10.7717/peerj.3840 ◽

2017 ◽

Vol 5 ◽

pp. e3840 ◽

Cited By ~ 5

Author(s):

Ming-An Tsai ◽

I-Hua Chen ◽

Jiann-Hsiung Wang ◽

Shih-Jen Chou ◽

Tsung-Hsien Li ◽

...

Keyword(s):

Gene Expression ◽

Immune System ◽

Reference Genes ◽

Animal Health ◽

Rna Extraction ◽

Disease Onset ◽

Delphinapterus Leucas ◽

Amplification Efficiency ◽

Beluga Whales ◽

Qrt Pcr

Cytokines are fundamental for a functioning immune system, and thus potentially serve as important indicators of animal health. Quantitation of mRNA using quantitative reverse transcription polymerase chain reaction (qRT-PCR) is an established immunological technique. It is particularly suitable for detecting the expression of proteins against which monoclonal antibodies are not available. In this study, we developed a probe-based quantitative gene expression assay for immunological assessment of captive beluga whales (Delphinapterus leucas) that is one of the most common cetacean species on display in aquariums worldwide. Six immunologically relevant genes (IL-2Rα, -4, -10, -12, TNFα, and IFNγ) were selected for analysis, and two validated housekeeping genes (PGK1 and RPL4) with stable expression were used as reference genes. Sixteen blood samples were obtained from four animals with different health conditions and stored in RNAlater™ solution.
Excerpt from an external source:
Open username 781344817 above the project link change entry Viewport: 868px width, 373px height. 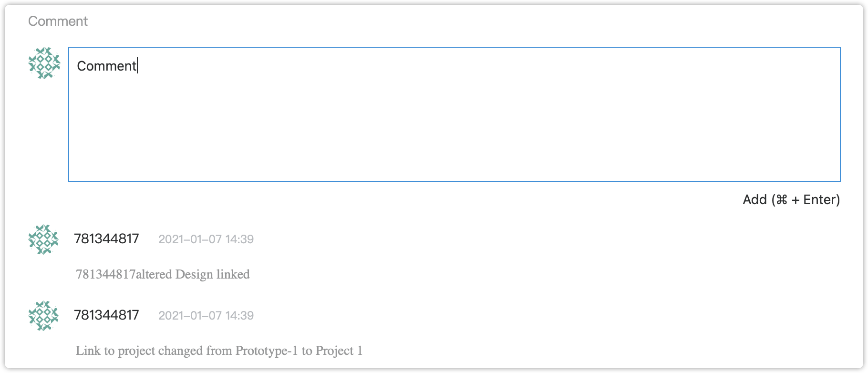pyautogui.click(x=106, y=315)
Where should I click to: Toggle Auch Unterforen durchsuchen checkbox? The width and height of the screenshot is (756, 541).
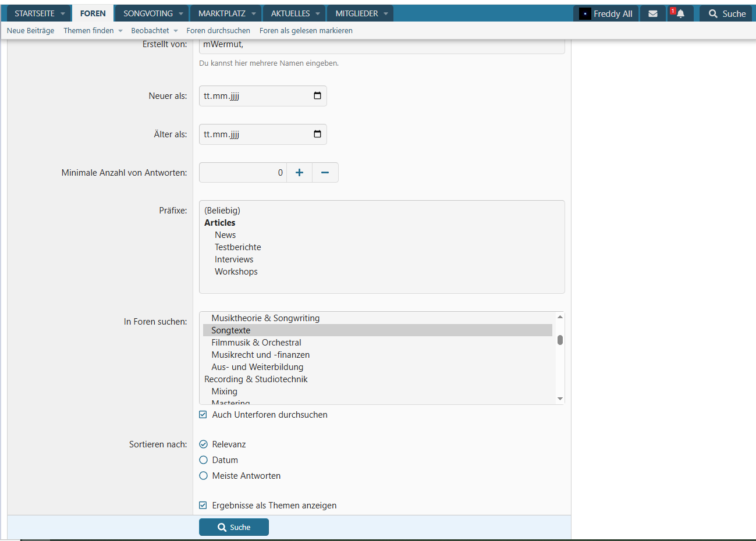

These samples were used for RNA extraction followed by qRT-PCR analysis. Analysis of gene transcripts was performed by relative quantitation using the comparative Cq method with the integration of amplification efficiency and two reference genes. The expression levels of each gene in the samples from clinically healthy animals were normally distributed. Transcript outliers for IL-2Rα, IL-4, IL-12, TNFα, and IFNγ were noticed in four samples collected from two clinically unhealthy animals. This assay has the potential to identify immune system deviation from normal state, which is caused by health problems. Furthermore, knowing the immune status of captive cetaceans could help both trainers and veterinarians in implementing preventive approaches prior to disease onset.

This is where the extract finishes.